■ **TASK BRIEF**:
Could you copy exactly the lines from the one containing "Task: Click the x-axis label 16" through the last line of the records, leaving out every picture?

Dataset entries
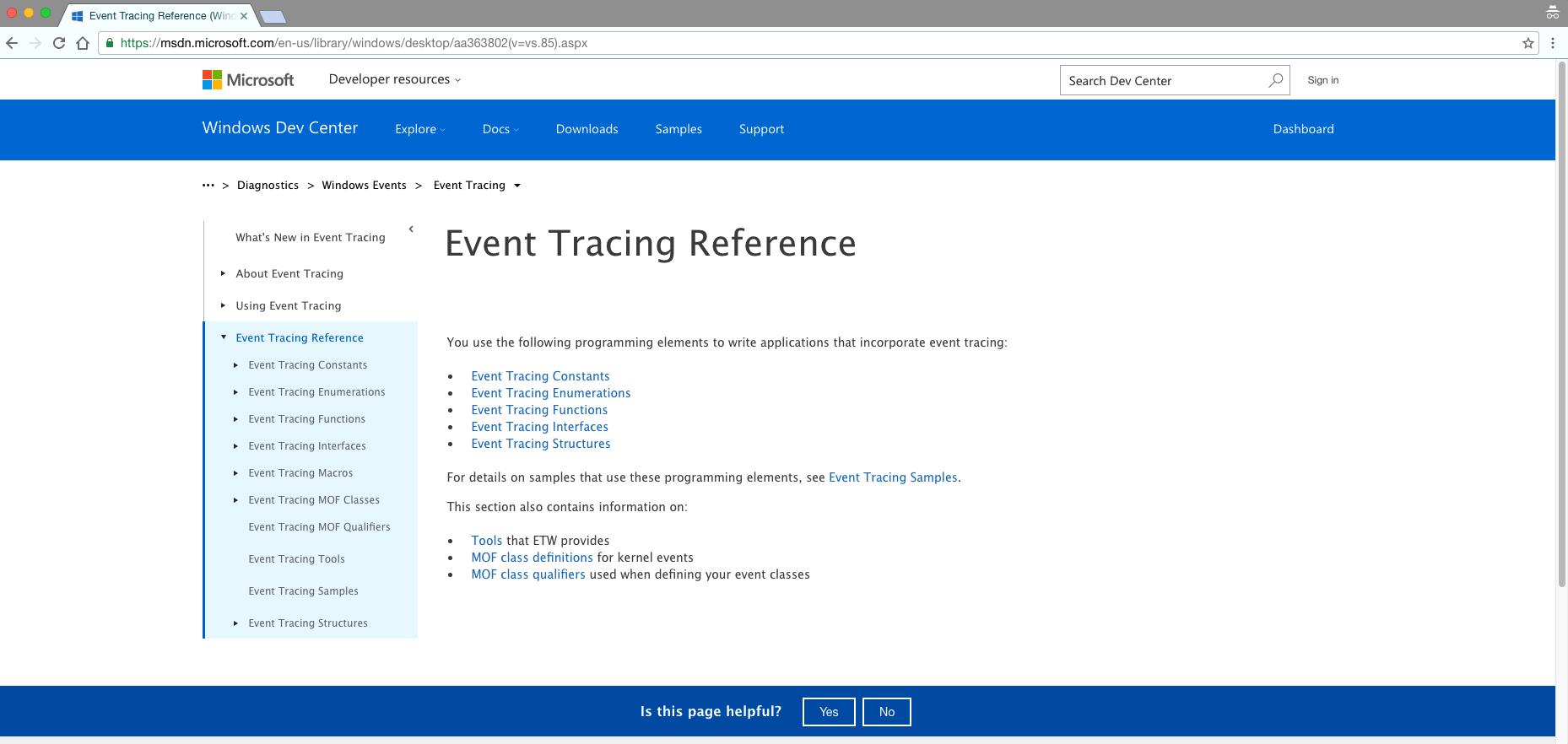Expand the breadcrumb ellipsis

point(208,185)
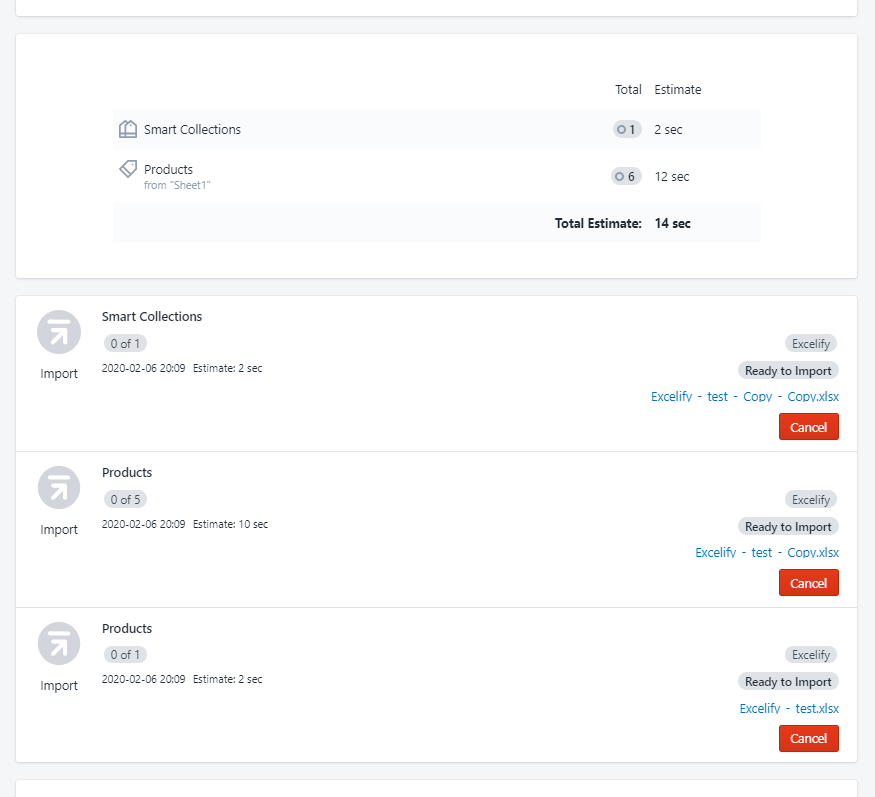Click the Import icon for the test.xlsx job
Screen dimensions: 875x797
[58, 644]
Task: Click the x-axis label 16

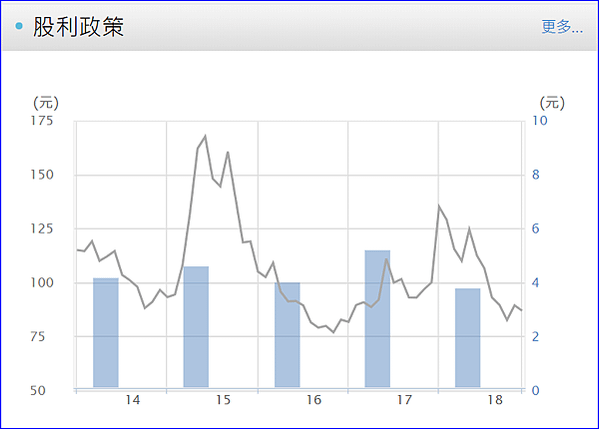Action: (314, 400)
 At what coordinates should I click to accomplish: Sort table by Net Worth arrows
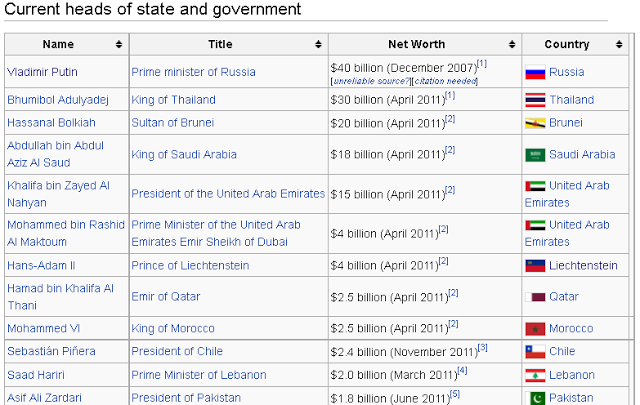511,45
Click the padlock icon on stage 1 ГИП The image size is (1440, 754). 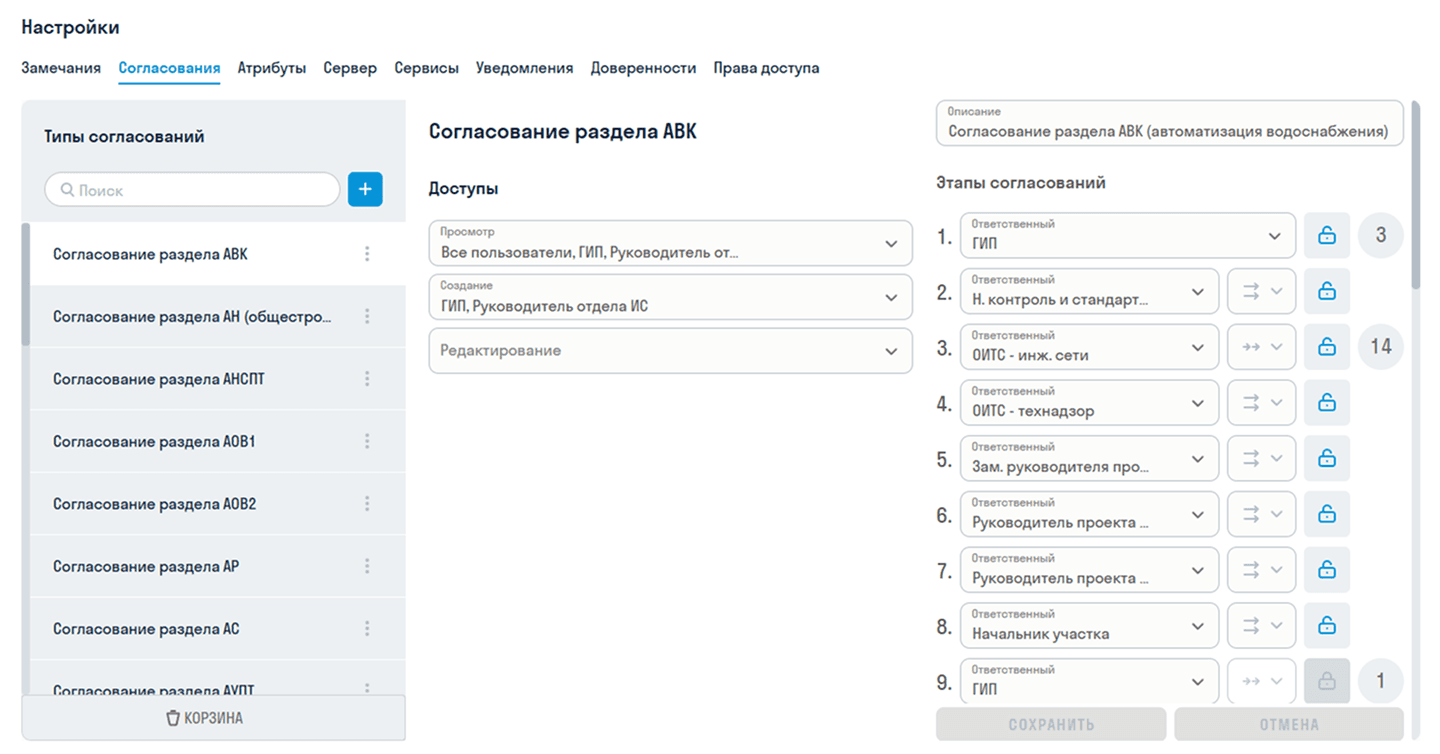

■ **SOLUTION TO THIS EXERCISE**:
Task: Click the x-axis label 16

Action: (314, 400)
 At what coordinates should I click to accomplish: Sort table by Net Worth arrows
511,45
Click the padlock icon on stage 1 ГИП The image size is (1440, 754). 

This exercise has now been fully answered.